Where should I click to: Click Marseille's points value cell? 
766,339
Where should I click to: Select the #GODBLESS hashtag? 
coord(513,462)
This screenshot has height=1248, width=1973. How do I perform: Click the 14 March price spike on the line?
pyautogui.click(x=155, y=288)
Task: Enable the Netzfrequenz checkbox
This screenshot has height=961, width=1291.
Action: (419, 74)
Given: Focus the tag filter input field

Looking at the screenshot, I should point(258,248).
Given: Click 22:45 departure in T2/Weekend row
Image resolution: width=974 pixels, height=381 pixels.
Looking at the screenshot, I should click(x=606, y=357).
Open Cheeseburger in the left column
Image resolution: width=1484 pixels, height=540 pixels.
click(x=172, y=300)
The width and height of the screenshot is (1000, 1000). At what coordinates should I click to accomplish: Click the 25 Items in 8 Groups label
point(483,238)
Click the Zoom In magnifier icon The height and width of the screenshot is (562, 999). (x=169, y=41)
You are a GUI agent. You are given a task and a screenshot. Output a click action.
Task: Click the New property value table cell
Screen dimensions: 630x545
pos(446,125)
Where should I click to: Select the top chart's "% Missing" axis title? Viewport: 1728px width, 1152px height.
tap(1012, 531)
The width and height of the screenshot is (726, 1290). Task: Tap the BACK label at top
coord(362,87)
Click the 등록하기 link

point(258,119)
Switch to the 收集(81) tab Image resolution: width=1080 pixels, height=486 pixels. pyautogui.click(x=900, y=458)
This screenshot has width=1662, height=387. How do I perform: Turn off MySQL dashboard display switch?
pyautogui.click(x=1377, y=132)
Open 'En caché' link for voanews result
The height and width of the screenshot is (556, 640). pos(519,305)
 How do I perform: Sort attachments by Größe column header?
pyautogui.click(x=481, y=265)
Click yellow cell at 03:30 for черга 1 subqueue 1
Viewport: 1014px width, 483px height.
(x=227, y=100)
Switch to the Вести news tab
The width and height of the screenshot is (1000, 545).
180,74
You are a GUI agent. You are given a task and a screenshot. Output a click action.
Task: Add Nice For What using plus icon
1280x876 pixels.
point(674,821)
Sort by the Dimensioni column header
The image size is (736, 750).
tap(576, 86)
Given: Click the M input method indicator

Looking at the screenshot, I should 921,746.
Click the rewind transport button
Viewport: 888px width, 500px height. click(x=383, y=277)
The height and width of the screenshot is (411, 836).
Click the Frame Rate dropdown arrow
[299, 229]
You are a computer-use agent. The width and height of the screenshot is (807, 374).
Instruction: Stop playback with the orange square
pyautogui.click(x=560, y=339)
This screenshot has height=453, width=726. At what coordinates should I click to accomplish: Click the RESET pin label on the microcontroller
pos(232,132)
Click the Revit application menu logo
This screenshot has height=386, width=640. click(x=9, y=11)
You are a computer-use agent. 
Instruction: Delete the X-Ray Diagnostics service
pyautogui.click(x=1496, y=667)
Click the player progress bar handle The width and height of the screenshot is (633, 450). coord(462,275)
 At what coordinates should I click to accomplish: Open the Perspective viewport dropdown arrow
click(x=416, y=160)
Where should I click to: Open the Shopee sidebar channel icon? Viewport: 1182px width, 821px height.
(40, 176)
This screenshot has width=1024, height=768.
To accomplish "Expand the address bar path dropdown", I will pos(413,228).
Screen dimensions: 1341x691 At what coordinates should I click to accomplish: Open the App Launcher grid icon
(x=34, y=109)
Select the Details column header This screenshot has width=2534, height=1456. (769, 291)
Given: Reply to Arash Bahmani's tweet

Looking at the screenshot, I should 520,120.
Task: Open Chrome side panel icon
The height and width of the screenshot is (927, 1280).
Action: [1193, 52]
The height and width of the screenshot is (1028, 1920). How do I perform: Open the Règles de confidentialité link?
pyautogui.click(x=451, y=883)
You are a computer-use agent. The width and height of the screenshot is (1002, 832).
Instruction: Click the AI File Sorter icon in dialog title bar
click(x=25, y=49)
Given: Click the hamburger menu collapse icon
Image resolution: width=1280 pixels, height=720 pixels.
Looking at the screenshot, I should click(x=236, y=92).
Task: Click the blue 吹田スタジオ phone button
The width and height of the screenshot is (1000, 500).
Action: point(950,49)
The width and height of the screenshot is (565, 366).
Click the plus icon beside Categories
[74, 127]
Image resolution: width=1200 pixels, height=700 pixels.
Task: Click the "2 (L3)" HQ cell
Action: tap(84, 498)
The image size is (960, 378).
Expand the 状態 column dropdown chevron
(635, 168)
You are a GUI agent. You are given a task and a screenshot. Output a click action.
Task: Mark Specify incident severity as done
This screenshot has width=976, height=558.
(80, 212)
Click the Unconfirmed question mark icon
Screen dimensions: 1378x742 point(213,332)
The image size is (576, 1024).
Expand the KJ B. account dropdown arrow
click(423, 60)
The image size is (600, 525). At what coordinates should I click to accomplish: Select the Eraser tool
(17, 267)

━━━━

> **Exercise aim**: Going through the entries, return every line holding the word "computer".

> **Solution below**:
You are a computer-use agent. The width and height of the screenshot is (807, 374).
You are a computer-use agent. 
You are a computer-use agent. The width and height of the screenshot is (1002, 832).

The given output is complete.